Is there some flaw with this idea ... some reason why it's stupid?
that's a cool theme, that doesn't have that much literature, that was done on it before. So this is pretty much a brainstorming post, rather than an answer to all your problems ;)
So every TSP can be expressed as a graph, that looks possibly like this one: (taken it from the german Wikipedia)
Now you can run a graph algorithm on it. MapReduce can be used for graph processing quite well, although it has much overhead.
You need a paradigm that is called "Message Passing". It was described in this paper here: Paper.
And I blog'd about it in terms of graph exploration, it tells quite simple how it works. My Blogpost
This is the way how you can tell the mapper what is the current minimum result (maybe just for the vertex itself).
With all the knowledge in the back of the mind, it should be pretty standard to think of a branch and bound algorithm (that you described) to get to the goal. Like having a random start vertex and branching to every adjacent vertex. This causes a message to be send to each of this adjacents with the cost it can be reached from the start vertex (Map Step). The vertex itself only updates its cost if it is lower than the currently stored cost (Reduce Step). Initially this should be set to infinity.
You're doing this over and over again until you've reached the start vertex again (obviously after you visited every other one). So you have to somehow keep track of the currently best way to reach a vertex, this can be stored in the vertex itself, too. And every now and then you have to bound this branching and cut off branches that are too costly, this can be done in the reduce step after reading the messages.
Basically this is just a mix of graph algorithms in MapReduce and a kind of shortest paths.
Note that this won't yield to the optimal way between the nodes, it is still a heuristic thing. And you're just parallizing the NP-hard problem.
BUT a little self-advertising again, maybe you've read it already in the blog post I've linked, there exists an abstraction to MapReduce, that has way less overhead in this kind of graph processing. It is called BSP (Bulk synchonous parallel). It is more freely in the communication and it's computing model. So I'm sure that this can be a lot better implemented with BSP than MapReduce. You can realize these channels you've spoken about better with it.

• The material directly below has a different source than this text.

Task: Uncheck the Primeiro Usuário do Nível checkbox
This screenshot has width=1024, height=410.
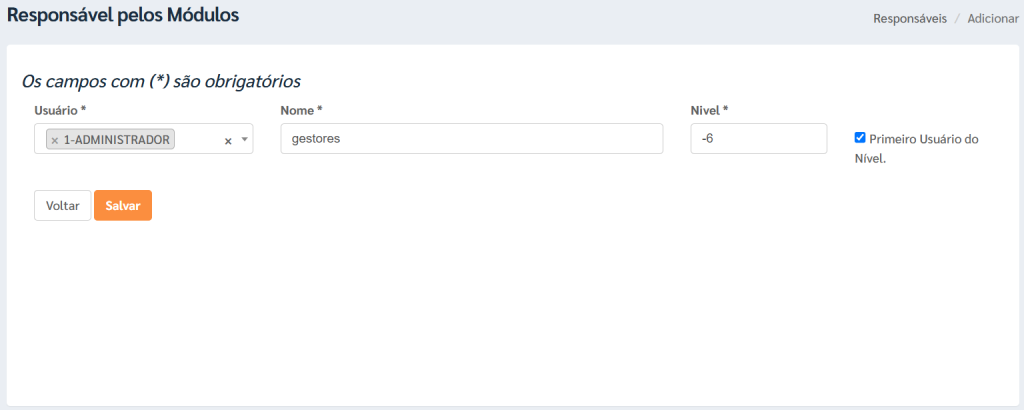Action: (860, 138)
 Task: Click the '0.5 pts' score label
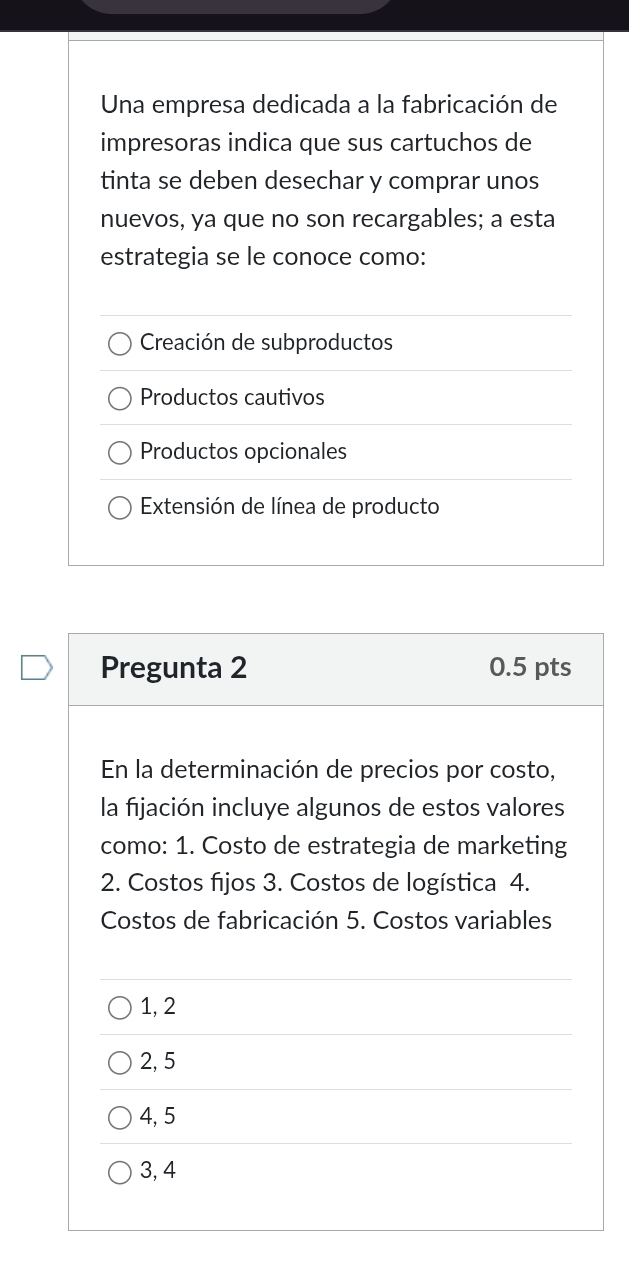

I'm currently involved in an Summer of Code project which targets these SSSP problems with BSP. Maybe you want to visit if you're interested. This could then be a part solution, it is described very well in my blog, too. SSSP's in my blog
I'm excited to hear some feedback ;)
It seems that Storm implements what I was thinking of. It's essentially a computational topology (think of how each compute node might be routing results based on a key/hashing function to the specific reducers).
This is not exactly what I described, but might be useful if one had a sufficiently low-latency way to propagate current bounding (i.e. local optimum information) which each node in the topology could update/receive in order to know which results to discard.